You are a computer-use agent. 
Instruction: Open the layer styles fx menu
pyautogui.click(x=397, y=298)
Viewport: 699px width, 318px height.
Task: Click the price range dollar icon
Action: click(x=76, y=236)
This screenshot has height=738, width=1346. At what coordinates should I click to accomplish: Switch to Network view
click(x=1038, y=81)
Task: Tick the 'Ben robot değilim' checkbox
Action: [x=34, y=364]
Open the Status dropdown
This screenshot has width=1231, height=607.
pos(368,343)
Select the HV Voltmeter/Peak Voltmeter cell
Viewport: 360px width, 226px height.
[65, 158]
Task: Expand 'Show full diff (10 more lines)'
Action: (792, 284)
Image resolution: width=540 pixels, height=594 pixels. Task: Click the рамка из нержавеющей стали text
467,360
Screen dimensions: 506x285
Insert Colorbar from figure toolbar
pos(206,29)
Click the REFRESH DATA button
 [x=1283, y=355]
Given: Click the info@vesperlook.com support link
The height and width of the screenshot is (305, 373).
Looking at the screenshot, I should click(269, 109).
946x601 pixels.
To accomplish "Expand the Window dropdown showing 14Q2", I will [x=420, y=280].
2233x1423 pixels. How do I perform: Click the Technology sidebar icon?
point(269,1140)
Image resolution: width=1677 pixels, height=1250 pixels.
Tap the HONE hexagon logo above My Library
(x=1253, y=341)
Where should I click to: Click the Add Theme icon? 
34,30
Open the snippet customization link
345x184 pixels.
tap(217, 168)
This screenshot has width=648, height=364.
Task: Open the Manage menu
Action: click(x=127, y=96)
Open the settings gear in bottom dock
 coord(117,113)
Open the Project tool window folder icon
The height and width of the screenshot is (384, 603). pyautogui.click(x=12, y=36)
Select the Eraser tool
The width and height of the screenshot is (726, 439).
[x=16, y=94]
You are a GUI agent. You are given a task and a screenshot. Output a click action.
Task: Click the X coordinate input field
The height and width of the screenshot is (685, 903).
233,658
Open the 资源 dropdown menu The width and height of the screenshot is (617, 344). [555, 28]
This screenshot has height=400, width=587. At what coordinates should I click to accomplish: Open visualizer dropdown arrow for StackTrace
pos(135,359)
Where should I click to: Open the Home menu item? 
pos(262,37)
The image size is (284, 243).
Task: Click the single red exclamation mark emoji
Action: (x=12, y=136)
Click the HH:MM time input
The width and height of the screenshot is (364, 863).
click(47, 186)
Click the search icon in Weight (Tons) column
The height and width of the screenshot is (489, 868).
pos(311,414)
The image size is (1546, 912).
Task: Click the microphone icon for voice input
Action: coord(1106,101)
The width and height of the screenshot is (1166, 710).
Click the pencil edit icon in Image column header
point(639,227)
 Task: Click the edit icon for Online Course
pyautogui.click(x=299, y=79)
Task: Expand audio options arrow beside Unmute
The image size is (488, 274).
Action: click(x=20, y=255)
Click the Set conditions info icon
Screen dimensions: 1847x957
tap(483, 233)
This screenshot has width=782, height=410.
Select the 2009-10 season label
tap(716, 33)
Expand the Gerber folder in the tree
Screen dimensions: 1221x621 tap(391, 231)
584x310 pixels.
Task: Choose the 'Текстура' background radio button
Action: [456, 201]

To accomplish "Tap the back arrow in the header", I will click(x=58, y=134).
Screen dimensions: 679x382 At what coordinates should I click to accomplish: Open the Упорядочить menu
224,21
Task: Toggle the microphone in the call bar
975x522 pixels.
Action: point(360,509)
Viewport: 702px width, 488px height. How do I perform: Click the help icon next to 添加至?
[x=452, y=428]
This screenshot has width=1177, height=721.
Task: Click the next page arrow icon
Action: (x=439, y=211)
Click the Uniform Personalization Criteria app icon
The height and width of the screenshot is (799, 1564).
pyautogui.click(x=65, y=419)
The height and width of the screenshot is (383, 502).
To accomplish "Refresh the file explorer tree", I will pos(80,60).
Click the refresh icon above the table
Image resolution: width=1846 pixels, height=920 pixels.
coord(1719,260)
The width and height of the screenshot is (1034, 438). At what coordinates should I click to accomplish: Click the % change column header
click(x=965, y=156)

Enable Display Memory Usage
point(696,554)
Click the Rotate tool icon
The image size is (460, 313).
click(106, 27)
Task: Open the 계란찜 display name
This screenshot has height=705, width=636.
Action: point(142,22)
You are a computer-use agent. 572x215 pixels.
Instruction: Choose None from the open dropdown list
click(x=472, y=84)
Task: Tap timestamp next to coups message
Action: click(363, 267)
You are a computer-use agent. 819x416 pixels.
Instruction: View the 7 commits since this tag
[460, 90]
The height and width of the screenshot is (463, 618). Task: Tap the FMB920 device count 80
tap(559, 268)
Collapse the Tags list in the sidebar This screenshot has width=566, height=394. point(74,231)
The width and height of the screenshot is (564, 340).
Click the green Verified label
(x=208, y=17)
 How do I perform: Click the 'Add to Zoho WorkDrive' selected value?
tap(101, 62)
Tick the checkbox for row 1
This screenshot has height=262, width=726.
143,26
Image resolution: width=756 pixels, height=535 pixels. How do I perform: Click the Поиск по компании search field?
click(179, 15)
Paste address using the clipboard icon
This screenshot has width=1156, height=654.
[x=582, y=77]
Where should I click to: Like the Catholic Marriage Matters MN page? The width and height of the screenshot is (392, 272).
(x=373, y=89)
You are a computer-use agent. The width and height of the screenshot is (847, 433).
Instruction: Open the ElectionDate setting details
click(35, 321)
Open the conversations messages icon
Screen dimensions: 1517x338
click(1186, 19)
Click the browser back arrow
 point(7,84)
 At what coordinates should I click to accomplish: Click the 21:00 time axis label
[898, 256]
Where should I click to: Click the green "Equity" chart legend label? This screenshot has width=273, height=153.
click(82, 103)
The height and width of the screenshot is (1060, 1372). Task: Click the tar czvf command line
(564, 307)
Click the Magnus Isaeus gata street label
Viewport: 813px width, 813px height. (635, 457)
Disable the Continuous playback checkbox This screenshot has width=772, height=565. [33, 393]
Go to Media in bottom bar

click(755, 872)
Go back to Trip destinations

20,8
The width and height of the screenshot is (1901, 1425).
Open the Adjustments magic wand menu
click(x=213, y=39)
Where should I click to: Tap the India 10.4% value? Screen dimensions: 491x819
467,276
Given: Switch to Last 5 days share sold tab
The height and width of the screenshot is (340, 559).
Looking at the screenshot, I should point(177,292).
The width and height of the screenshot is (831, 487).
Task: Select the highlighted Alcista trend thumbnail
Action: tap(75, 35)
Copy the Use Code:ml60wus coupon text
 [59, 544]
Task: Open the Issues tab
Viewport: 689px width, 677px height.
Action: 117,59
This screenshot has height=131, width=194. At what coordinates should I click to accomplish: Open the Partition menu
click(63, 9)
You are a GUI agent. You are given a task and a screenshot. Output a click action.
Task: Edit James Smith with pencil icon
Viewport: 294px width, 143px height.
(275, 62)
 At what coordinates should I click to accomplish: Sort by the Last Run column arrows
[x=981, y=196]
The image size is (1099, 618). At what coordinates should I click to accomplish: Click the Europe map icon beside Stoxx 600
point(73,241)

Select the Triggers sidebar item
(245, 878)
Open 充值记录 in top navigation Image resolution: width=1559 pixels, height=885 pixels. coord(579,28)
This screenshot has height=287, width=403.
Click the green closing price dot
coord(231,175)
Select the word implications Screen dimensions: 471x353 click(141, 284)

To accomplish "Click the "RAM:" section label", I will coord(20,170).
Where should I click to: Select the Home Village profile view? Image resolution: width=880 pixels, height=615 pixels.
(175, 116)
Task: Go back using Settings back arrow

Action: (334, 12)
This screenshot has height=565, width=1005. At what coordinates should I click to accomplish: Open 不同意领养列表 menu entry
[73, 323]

◇ ◇ ◇ ◇ ◇

_What the task asks_. Can you update the whole listing above so that "Eraser tool" becomes "Brush tool" and nothing else changes?

_Reply to the exercise_.
You are a computer-use agent. 
Instruction: Open the layer styles fx menu
pyautogui.click(x=397, y=298)
Viewport: 699px width, 318px height.
Task: Click the price range dollar icon
Action: click(x=76, y=236)
This screenshot has height=738, width=1346. At what coordinates should I click to accomplish: Switch to Network view
click(x=1038, y=81)
Task: Tick the 'Ben robot değilim' checkbox
Action: [x=34, y=364]
Open the Status dropdown
This screenshot has width=1231, height=607.
pos(368,343)
Select the HV Voltmeter/Peak Voltmeter cell
Viewport: 360px width, 226px height.
[65, 158]
Task: Expand 'Show full diff (10 more lines)'
Action: (792, 284)
Image resolution: width=540 pixels, height=594 pixels. Task: Click the рамка из нержавеющей стали text
467,360
Screen dimensions: 506x285
Insert Colorbar from figure toolbar
pos(206,29)
Click the REFRESH DATA button
 [x=1283, y=355]
Given: Click the info@vesperlook.com support link
The height and width of the screenshot is (305, 373).
Looking at the screenshot, I should click(269, 109).
946x601 pixels.
To accomplish "Expand the Window dropdown showing 14Q2", I will [x=420, y=280].
2233x1423 pixels. How do I perform: Click the Technology sidebar icon?
point(269,1140)
Image resolution: width=1677 pixels, height=1250 pixels.
Tap the HONE hexagon logo above My Library
(x=1253, y=341)
Where should I click to: Click the Add Theme icon? 
34,30
Open the snippet customization link
345x184 pixels.
tap(217, 168)
This screenshot has width=648, height=364.
Task: Open the Manage menu
Action: click(x=127, y=96)
Open the settings gear in bottom dock
 coord(117,113)
Open the Project tool window folder icon
The height and width of the screenshot is (384, 603). pyautogui.click(x=12, y=36)
Select the Brush tool
The width and height of the screenshot is (726, 439).
[x=16, y=94]
You are a GUI agent. You are given a task and a screenshot. Output a click action.
Task: Click the X coordinate input field
The height and width of the screenshot is (685, 903).
233,658
Open the 资源 dropdown menu The width and height of the screenshot is (617, 344). [555, 28]
This screenshot has height=400, width=587. At what coordinates should I click to accomplish: Open visualizer dropdown arrow for StackTrace
pos(135,359)
Where should I click to: Open the Home menu item? 
pos(262,37)
The image size is (284, 243).
Task: Click the single red exclamation mark emoji
Action: (x=12, y=136)
Click the HH:MM time input
The width and height of the screenshot is (364, 863).
click(47, 186)
Click the search icon in Weight (Tons) column
The height and width of the screenshot is (489, 868).
pos(311,414)
The image size is (1546, 912).
Task: Click the microphone icon for voice input
Action: coord(1106,101)
The width and height of the screenshot is (1166, 710).
Click the pencil edit icon in Image column header
point(639,227)
 Task: Click the edit icon for Online Course
pyautogui.click(x=299, y=79)
Task: Expand audio options arrow beside Unmute
The image size is (488, 274).
Action: click(x=20, y=255)
Click the Set conditions info icon
Screen dimensions: 1847x957
tap(483, 233)
This screenshot has width=782, height=410.
Select the 2009-10 season label
tap(716, 33)
Expand the Gerber folder in the tree
Screen dimensions: 1221x621 tap(391, 231)
584x310 pixels.
Task: Choose the 'Текстура' background radio button
Action: [456, 201]

To accomplish "Tap the back arrow in the header", I will click(x=58, y=134).
Screen dimensions: 679x382 At what coordinates should I click to accomplish: Open the Упорядочить menu
224,21
Task: Toggle the microphone in the call bar
975x522 pixels.
Action: point(360,509)
Viewport: 702px width, 488px height. How do I perform: Click the help icon next to 添加至?
[x=452, y=428]
This screenshot has width=1177, height=721.
Task: Click the next page arrow icon
Action: (x=439, y=211)
Click the Uniform Personalization Criteria app icon
The height and width of the screenshot is (799, 1564).
pyautogui.click(x=65, y=419)
The height and width of the screenshot is (383, 502).
To accomplish "Refresh the file explorer tree", I will pos(80,60).
Click the refresh icon above the table
Image resolution: width=1846 pixels, height=920 pixels.
coord(1719,260)
The width and height of the screenshot is (1034, 438). At what coordinates should I click to accomplish: Click the % change column header
click(x=965, y=156)

Enable Display Memory Usage
point(696,554)
Click the Rotate tool icon
The image size is (460, 313).
click(106, 27)
Task: Open the 계란찜 display name
This screenshot has height=705, width=636.
Action: point(142,22)
You are a computer-use agent. 572x215 pixels.
Instruction: Choose None from the open dropdown list
click(x=472, y=84)
Task: Tap timestamp next to coups message
Action: click(363, 267)
You are a computer-use agent. 819x416 pixels.
Instruction: View the 7 commits since this tag
[460, 90]
The height and width of the screenshot is (463, 618). Task: Tap the FMB920 device count 80
tap(559, 268)
Collapse the Tags list in the sidebar This screenshot has width=566, height=394. point(74,231)
The width and height of the screenshot is (564, 340).
Click the green Verified label
(x=208, y=17)
 How do I perform: Click the 'Add to Zoho WorkDrive' selected value?
tap(101, 62)
Tick the checkbox for row 1
This screenshot has height=262, width=726.
143,26
Image resolution: width=756 pixels, height=535 pixels. How do I perform: Click the Поиск по компании search field?
click(179, 15)
Paste address using the clipboard icon
This screenshot has width=1156, height=654.
[x=582, y=77]
Where should I click to: Like the Catholic Marriage Matters MN page? The width and height of the screenshot is (392, 272).
(x=373, y=89)
You are a computer-use agent. The width and height of the screenshot is (847, 433).
Instruction: Open the ElectionDate setting details
click(35, 321)
Open the conversations messages icon
Screen dimensions: 1517x338
click(1186, 19)
Click the browser back arrow
 point(7,84)
 At what coordinates should I click to accomplish: Click the 21:00 time axis label
[898, 256]
Where should I click to: Click the green "Equity" chart legend label? This screenshot has width=273, height=153.
click(82, 103)
The height and width of the screenshot is (1060, 1372). Task: Click the tar czvf command line
(564, 307)
Click the Magnus Isaeus gata street label
Viewport: 813px width, 813px height. (635, 457)
Disable the Continuous playback checkbox This screenshot has width=772, height=565. [33, 393]
Go to Media in bottom bar

click(755, 872)
Go back to Trip destinations

20,8
The width and height of the screenshot is (1901, 1425).
Open the Adjustments magic wand menu
click(x=213, y=39)
Where should I click to: Tap the India 10.4% value? Screen dimensions: 491x819
467,276
Given: Switch to Last 5 days share sold tab
The height and width of the screenshot is (340, 559).
Looking at the screenshot, I should point(177,292).
The width and height of the screenshot is (831, 487).
Task: Select the highlighted Alcista trend thumbnail
Action: tap(75, 35)
Copy the Use Code:ml60wus coupon text
 [59, 544]
Task: Open the Issues tab
Viewport: 689px width, 677px height.
Action: 117,59
This screenshot has height=131, width=194. At what coordinates should I click to accomplish: Open the Partition menu
click(63, 9)
You are a GUI agent. You are given a task and a screenshot. Output a click action.
Task: Edit James Smith with pencil icon
Viewport: 294px width, 143px height.
(275, 62)
 At what coordinates should I click to accomplish: Sort by the Last Run column arrows
[x=981, y=196]
The image size is (1099, 618). At what coordinates should I click to accomplish: Click the Europe map icon beside Stoxx 600
point(73,241)

Select the Triggers sidebar item
(245, 878)
Open 充值记录 in top navigation Image resolution: width=1559 pixels, height=885 pixels. coord(579,28)
This screenshot has height=287, width=403.
Click the green closing price dot
coord(231,175)
Select the word implications Screen dimensions: 471x353 click(141, 284)

To accomplish "Click the "RAM:" section label", I will coord(20,170).
Where should I click to: Select the Home Village profile view? Image resolution: width=880 pixels, height=615 pixels.
(175, 116)
Task: Go back using Settings back arrow

Action: (334, 12)
This screenshot has height=565, width=1005. At what coordinates should I click to accomplish: Open 不同意领养列表 menu entry
[73, 323]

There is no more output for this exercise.